Friday, September 11, 2015
9:00 AM - 4:30 PM
Multipurpose Room, Student Community Center
Keynote Speaker: Charles Craik (UC San Francisco)
Global Analysis and Visualization of Proteolysis in Disease
Department of Pharmaceutical Chemistry, UC San Francisco
Proteases represent the largest class of post-translational modifying enzymes in the human proteome. An estimated 2% of human genes encode 687 proteases or protease-like homologs. With every protein having a cradle to grave relationship with proteolysis, uncovering the substrate specificity of these proteases is central to understanding their physiological role in homeostasis and disease. We have developed methods to functionally “profile” a given protease and identify sequences of its preferred substrate. These sequences provide a pharmacophore of the active site of the enzyme and can also be used to identify inhibitors as well as potential natural substrates. We recently extended our technology to globally detect the activity and reveal the substrate specificity of any endo or exo protease in a complex biological sample. We have applied this methodology to simultaneously detect all protease activity in indications of infectious disease and cancer. The resulting proteolytic signatures are proving beneficial for monitoring disease progression and for defining the biological role of the proteases involved.

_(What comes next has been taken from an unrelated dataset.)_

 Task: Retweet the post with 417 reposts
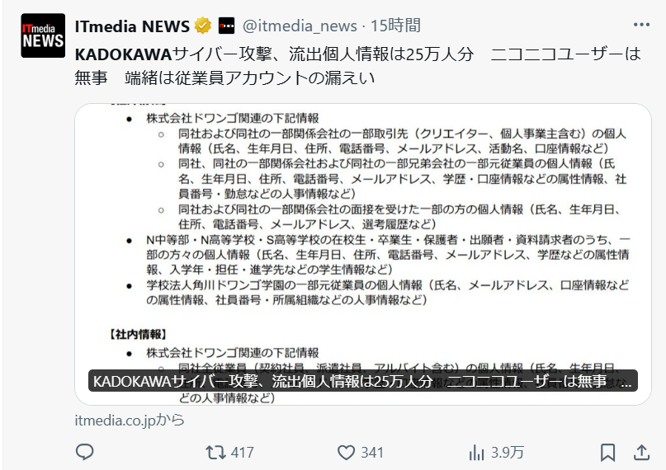click(x=215, y=453)
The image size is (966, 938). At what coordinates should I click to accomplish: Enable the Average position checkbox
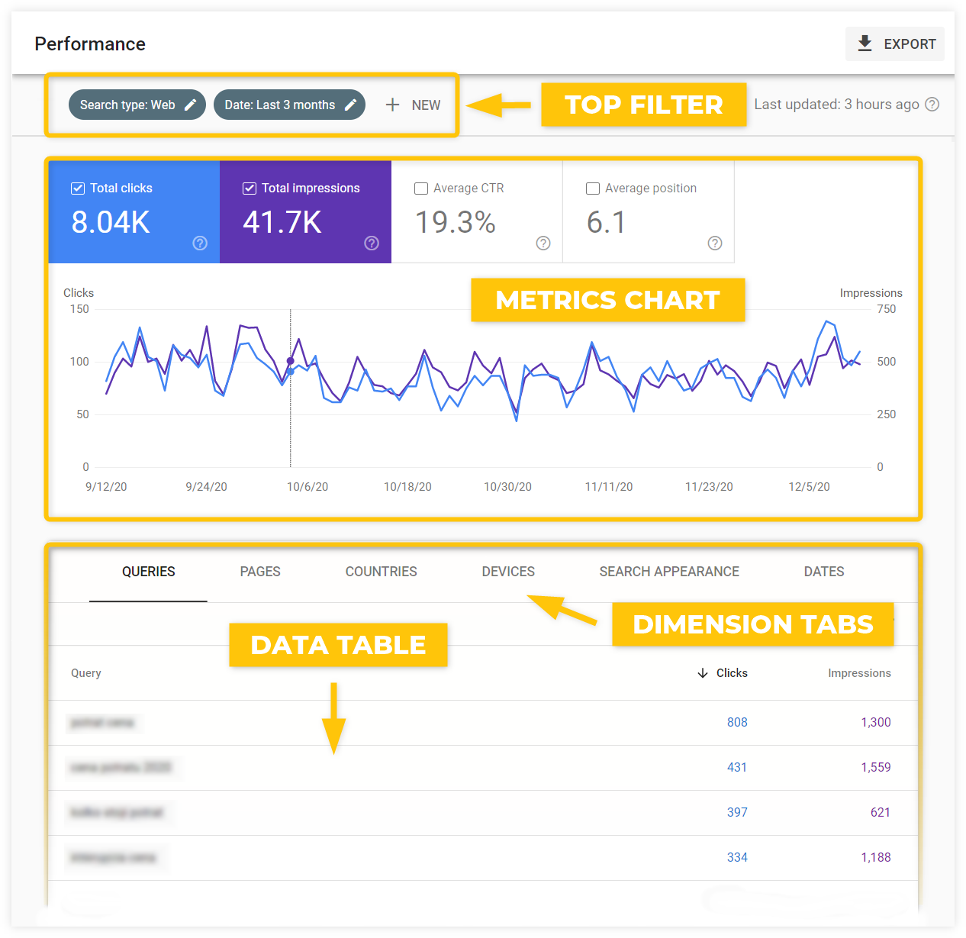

Our understanding of the molecular recognition properties of proteases and the tools that we developed to study them in complex biological samples led us to develop methods that can visualize their enzymatic activity in vivo. Conformationally selective, recombinant antibody-based probes that are highly selective for a given enzyme permit non-invasive imaging of the protease as a biomarker for early detection and prognosis of cancer and for validating the protease as a potential therapeutic target. The approach that we are developing for identifying these probes is proving to be a general method for identification of antibody based probes for extracellular enzymes and receptors. Our studies are providing a better understanding of both the chemical make-up and the biological importance of these critical proteins.